● Exercise data:
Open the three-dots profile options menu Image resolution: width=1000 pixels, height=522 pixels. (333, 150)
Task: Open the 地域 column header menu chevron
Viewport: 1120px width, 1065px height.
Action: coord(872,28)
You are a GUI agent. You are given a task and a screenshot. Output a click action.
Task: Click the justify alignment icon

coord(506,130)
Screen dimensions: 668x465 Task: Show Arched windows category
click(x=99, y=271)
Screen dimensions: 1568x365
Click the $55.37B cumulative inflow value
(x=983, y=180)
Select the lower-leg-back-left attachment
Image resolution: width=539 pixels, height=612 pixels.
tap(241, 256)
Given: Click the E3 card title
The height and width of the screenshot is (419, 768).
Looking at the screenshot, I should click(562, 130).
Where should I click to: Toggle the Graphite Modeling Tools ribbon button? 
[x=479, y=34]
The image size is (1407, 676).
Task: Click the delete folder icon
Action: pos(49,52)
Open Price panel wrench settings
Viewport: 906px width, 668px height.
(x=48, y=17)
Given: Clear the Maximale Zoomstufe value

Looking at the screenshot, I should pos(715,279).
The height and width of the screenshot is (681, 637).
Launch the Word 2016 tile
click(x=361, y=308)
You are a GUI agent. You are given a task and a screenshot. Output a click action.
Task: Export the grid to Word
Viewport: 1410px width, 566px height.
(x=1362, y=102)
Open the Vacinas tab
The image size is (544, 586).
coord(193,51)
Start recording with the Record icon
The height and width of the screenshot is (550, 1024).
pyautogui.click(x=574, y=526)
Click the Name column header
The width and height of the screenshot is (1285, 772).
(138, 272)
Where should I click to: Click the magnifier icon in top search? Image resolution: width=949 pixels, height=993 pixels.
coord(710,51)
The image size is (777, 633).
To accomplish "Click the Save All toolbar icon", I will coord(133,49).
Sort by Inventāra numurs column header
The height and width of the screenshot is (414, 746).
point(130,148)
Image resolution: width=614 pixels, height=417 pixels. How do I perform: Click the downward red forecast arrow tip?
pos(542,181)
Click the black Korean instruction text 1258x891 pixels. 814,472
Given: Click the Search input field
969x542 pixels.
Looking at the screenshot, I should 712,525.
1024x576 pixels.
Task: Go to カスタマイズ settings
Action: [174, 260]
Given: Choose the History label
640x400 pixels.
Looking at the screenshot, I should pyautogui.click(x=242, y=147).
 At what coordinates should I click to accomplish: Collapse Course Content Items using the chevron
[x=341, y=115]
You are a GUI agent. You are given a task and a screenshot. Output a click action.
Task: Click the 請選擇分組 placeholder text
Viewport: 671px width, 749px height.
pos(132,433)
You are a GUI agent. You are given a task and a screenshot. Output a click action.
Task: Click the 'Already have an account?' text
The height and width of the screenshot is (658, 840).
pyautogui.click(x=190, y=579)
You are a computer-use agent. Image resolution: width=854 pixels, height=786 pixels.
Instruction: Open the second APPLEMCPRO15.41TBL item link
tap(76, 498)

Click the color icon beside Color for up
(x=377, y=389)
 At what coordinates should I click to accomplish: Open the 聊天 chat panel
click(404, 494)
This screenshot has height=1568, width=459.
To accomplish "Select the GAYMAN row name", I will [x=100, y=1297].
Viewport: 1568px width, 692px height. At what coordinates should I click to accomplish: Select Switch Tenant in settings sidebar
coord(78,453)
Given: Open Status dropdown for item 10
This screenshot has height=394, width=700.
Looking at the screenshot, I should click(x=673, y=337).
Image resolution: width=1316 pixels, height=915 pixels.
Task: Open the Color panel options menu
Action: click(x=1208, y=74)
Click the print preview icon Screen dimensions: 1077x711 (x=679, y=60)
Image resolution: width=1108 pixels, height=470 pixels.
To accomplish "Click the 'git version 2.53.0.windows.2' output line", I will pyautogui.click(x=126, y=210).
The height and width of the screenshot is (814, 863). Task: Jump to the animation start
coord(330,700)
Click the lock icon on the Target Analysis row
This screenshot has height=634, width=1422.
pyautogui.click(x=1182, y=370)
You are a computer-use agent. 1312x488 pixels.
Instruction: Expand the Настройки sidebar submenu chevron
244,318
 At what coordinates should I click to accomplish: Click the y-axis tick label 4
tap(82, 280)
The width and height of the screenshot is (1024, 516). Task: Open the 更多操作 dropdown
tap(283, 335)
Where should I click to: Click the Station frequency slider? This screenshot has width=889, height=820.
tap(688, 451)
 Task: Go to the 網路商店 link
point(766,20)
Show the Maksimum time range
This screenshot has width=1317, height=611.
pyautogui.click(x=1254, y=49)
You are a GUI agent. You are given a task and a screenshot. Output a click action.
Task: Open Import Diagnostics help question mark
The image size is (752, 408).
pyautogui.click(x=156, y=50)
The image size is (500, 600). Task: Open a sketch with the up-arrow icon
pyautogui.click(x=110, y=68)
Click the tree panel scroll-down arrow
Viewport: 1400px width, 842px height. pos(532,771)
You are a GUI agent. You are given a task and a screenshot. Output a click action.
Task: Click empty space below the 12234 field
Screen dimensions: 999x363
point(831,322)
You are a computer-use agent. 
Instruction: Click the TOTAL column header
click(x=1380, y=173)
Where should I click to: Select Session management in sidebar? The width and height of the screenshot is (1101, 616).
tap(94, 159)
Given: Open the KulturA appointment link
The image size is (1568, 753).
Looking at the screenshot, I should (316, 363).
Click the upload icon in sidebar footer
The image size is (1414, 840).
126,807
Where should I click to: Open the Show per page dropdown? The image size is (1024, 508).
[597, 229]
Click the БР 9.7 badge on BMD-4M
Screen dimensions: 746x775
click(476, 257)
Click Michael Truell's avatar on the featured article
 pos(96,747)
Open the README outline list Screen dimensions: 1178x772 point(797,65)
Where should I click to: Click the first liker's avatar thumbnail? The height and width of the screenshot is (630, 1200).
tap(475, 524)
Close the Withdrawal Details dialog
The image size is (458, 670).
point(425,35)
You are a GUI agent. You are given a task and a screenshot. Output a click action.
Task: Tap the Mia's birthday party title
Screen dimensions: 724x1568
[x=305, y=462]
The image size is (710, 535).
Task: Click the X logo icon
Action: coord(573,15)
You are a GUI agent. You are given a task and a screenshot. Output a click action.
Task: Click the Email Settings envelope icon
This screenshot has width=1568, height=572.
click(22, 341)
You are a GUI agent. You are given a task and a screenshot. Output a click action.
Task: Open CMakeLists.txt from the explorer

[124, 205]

● Work to be completed: Return every record, leaving each line exactly as it was given.

● Exercise result:
Open the three-dots profile options menu Image resolution: width=1000 pixels, height=522 pixels. (333, 150)
Task: Open the 地域 column header menu chevron
Viewport: 1120px width, 1065px height.
Action: coord(872,28)
You are a GUI agent. You are given a task and a screenshot. Output a click action.
Task: Click the justify alignment icon

coord(506,130)
Screen dimensions: 668x465 Task: Show Arched windows category
click(x=99, y=271)
Screen dimensions: 1568x365
Click the $55.37B cumulative inflow value
(x=983, y=180)
Select the lower-leg-back-left attachment
Image resolution: width=539 pixels, height=612 pixels.
tap(241, 256)
Given: Click the E3 card title
The height and width of the screenshot is (419, 768).
Looking at the screenshot, I should click(562, 130).
Where should I click to: Toggle the Graphite Modeling Tools ribbon button? 
[x=479, y=34]
The image size is (1407, 676).
Task: Click the delete folder icon
Action: pos(49,52)
Open Price panel wrench settings
Viewport: 906px width, 668px height.
(x=48, y=17)
Given: Clear the Maximale Zoomstufe value

Looking at the screenshot, I should pos(715,279).
The height and width of the screenshot is (681, 637).
Launch the Word 2016 tile
click(x=361, y=308)
You are a GUI agent. You are given a task and a screenshot. Output a click action.
Task: Export the grid to Word
Viewport: 1410px width, 566px height.
(x=1362, y=102)
Open the Vacinas tab
The image size is (544, 586).
coord(193,51)
Start recording with the Record icon
The height and width of the screenshot is (550, 1024).
pyautogui.click(x=574, y=526)
Click the Name column header
The width and height of the screenshot is (1285, 772).
(138, 272)
Where should I click to: Click the magnifier icon in top search? Image resolution: width=949 pixels, height=993 pixels.
coord(710,51)
The image size is (777, 633).
To accomplish "Click the Save All toolbar icon", I will coord(133,49).
Sort by Inventāra numurs column header
The height and width of the screenshot is (414, 746).
point(130,148)
Image resolution: width=614 pixels, height=417 pixels. How do I perform: Click the downward red forecast arrow tip?
pos(542,181)
Click the black Korean instruction text 1258x891 pixels. 814,472
Given: Click the Search input field
969x542 pixels.
Looking at the screenshot, I should 712,525.
1024x576 pixels.
Task: Go to カスタマイズ settings
Action: [174, 260]
Given: Choose the History label
640x400 pixels.
Looking at the screenshot, I should pyautogui.click(x=242, y=147).
 At what coordinates should I click to accomplish: Collapse Course Content Items using the chevron
[x=341, y=115]
You are a GUI agent. You are given a task and a screenshot. Output a click action.
Task: Click the 請選擇分組 placeholder text
Viewport: 671px width, 749px height.
pos(132,433)
You are a GUI agent. You are given a task and a screenshot. Output a click action.
Task: Click the 'Already have an account?' text
The height and width of the screenshot is (658, 840).
pyautogui.click(x=190, y=579)
You are a computer-use agent. Image resolution: width=854 pixels, height=786 pixels.
Instruction: Open the second APPLEMCPRO15.41TBL item link
tap(76, 498)

Click the color icon beside Color for up
(x=377, y=389)
 At what coordinates should I click to accomplish: Open the 聊天 chat panel
click(404, 494)
This screenshot has height=1568, width=459.
To accomplish "Select the GAYMAN row name", I will [x=100, y=1297].
Viewport: 1568px width, 692px height. At what coordinates should I click to accomplish: Select Switch Tenant in settings sidebar
coord(78,453)
Given: Open Status dropdown for item 10
This screenshot has height=394, width=700.
Looking at the screenshot, I should click(x=673, y=337).
Image resolution: width=1316 pixels, height=915 pixels.
Task: Open the Color panel options menu
Action: click(x=1208, y=74)
Click the print preview icon Screen dimensions: 1077x711 (x=679, y=60)
Image resolution: width=1108 pixels, height=470 pixels.
To accomplish "Click the 'git version 2.53.0.windows.2' output line", I will pyautogui.click(x=126, y=210).
The height and width of the screenshot is (814, 863). Task: Jump to the animation start
coord(330,700)
Click the lock icon on the Target Analysis row
This screenshot has height=634, width=1422.
pyautogui.click(x=1182, y=370)
You are a computer-use agent. 1312x488 pixels.
Instruction: Expand the Настройки sidebar submenu chevron
244,318
 At what coordinates should I click to accomplish: Click the y-axis tick label 4
tap(82, 280)
The width and height of the screenshot is (1024, 516). Task: Open the 更多操作 dropdown
tap(283, 335)
Where should I click to: Click the Station frequency slider? This screenshot has width=889, height=820.
tap(688, 451)
 Task: Go to the 網路商店 link
point(766,20)
Show the Maksimum time range
This screenshot has width=1317, height=611.
pyautogui.click(x=1254, y=49)
You are a GUI agent. You are given a task and a screenshot. Output a click action.
Task: Open Import Diagnostics help question mark
The image size is (752, 408).
pyautogui.click(x=156, y=50)
The image size is (500, 600). Task: Open a sketch with the up-arrow icon
pyautogui.click(x=110, y=68)
Click the tree panel scroll-down arrow
Viewport: 1400px width, 842px height. pos(532,771)
You are a GUI agent. You are given a task and a screenshot. Output a click action.
Task: Click empty space below the 12234 field
Screen dimensions: 999x363
point(831,322)
You are a computer-use agent. 
Instruction: Click the TOTAL column header
click(x=1380, y=173)
Where should I click to: Select Session management in sidebar? The width and height of the screenshot is (1101, 616).
tap(94, 159)
Given: Open the KulturA appointment link
The image size is (1568, 753).
Looking at the screenshot, I should (316, 363).
Click the upload icon in sidebar footer
The image size is (1414, 840).
126,807
Where should I click to: Open the Show per page dropdown? The image size is (1024, 508).
[597, 229]
Click the БР 9.7 badge on BMD-4M
Screen dimensions: 746x775
click(476, 257)
Click Michael Truell's avatar on the featured article
 pos(96,747)
Open the README outline list Screen dimensions: 1178x772 point(797,65)
Where should I click to: Click the first liker's avatar thumbnail? The height and width of the screenshot is (630, 1200).
tap(475, 524)
Close the Withdrawal Details dialog
The image size is (458, 670).
point(425,35)
You are a GUI agent. You are given a task and a screenshot. Output a click action.
Task: Tap the Mia's birthday party title
Screen dimensions: 724x1568
[x=305, y=462]
The image size is (710, 535).
Task: Click the X logo icon
Action: coord(573,15)
You are a GUI agent. You are given a task and a screenshot. Output a click action.
Task: Click the Email Settings envelope icon
This screenshot has width=1568, height=572.
click(22, 341)
You are a GUI agent. You are given a task and a screenshot. Output a click action.
Task: Open CMakeLists.txt from the explorer

[124, 205]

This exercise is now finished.